You may be wondering why I didn’t just cut out the bad wood? Well, the lumber appeared to be old growth redwood which is relatively scarce and valuable so I wanted to recover as much of it as possible in order to build a garden bench. Once I started milling the lumber into smaller pieces, I was able to discard most of the really damaged wood, leaving me with just enough mostly sound material for the planned project. I figured plugging a few holes here and there wouldn’t be a big deal. As the milling progressed, additional damage was invariably discovered so the repair effort turned out to be a bigger job than I anticipated. Alas, such is the way woodworking goes sometimes.
Onto the repairs… To plug the exposed end of a carpenter bee tunnel, assuming the rest of the board is relatively intact (and no bees are slumbering in the tunnel), the first step is to create a wooden plug that fits into the hole. For this, I ripped a piece of wood slightly wider/thicker than the hole and drilled into the end of it with a small drill bit. With the piece temporarily attached to the drill via the embedded bit, the wood is spun with the drill while holding it against a rotating sanding belt. As the wood becomes rounder and rounder, more sanding pressure can be applied. Eventually, a tapered dowel of the required diameter is formed.
Tapering the dowel makes it easier to insert into the hole. As long as the last few inches fit snugly into the hole, the board can be trimmed to final length without exposing more of the tunnel.
I clamped blocks of wood to either side of the hole to prevent splitting. Next, I applied epoxy to the plug and tapped it into the hole with a mallet.
After trimming off the end with the protruding plug, the board is ready to go. The epoxy does a good job filling in any gaps around the plug.

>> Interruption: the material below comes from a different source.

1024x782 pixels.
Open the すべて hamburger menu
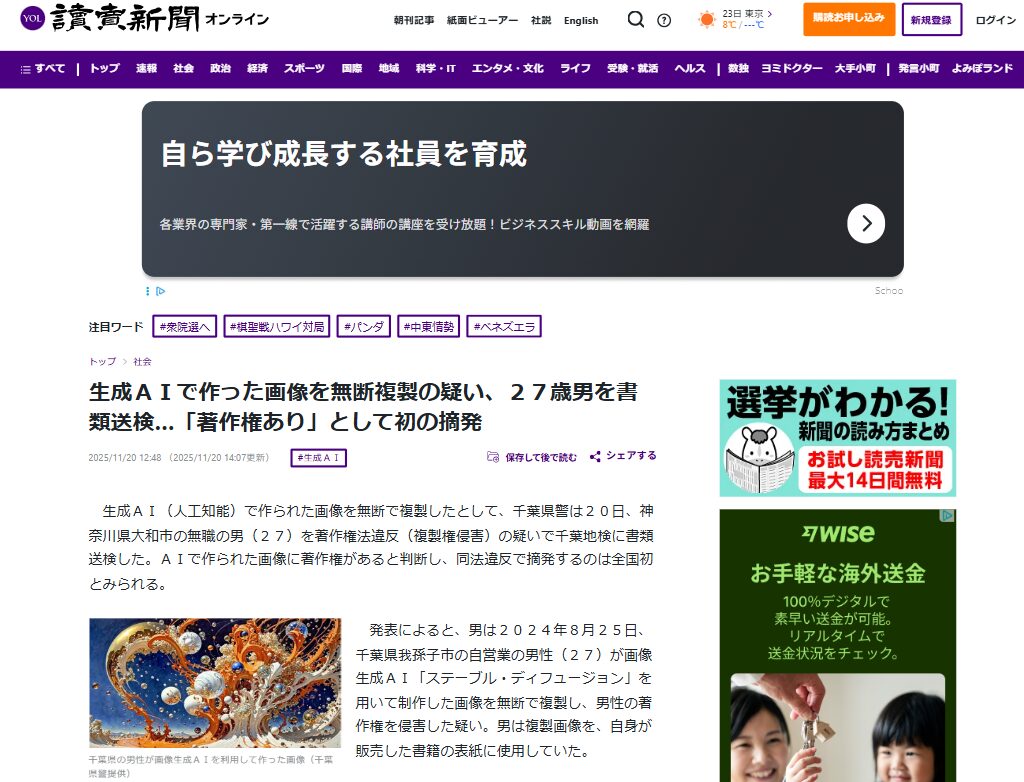(43, 69)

There were also several carpenter bee entrance holes to repair. In most cases, I found that the entrance hole was just the tip of the iceberg in that it was connected to a good-sized tunnel just beneath the surface. This necessitated filling in the tunnel. However, I was able to get by with simply plugging the holes in some of the boards.
Using the drill and sander technique described above, I formed tapered plugs about 1/2″ in diameter from scrap pieces of wood. I applied epoxy to each plug and tapped it in until it bottomed out – generally after an inch or so.
Here’s what the repair looks like after trimming and sanding the plug.
A couple boards had bee entrance holes on more than one side. This called for some creative plugging.
I doubt that I’ll bother trying to repair carpenter bee holes in the future now that I realize how extensive the damage can be. But it was an interesting experience and I learned a few things about carpenter bees.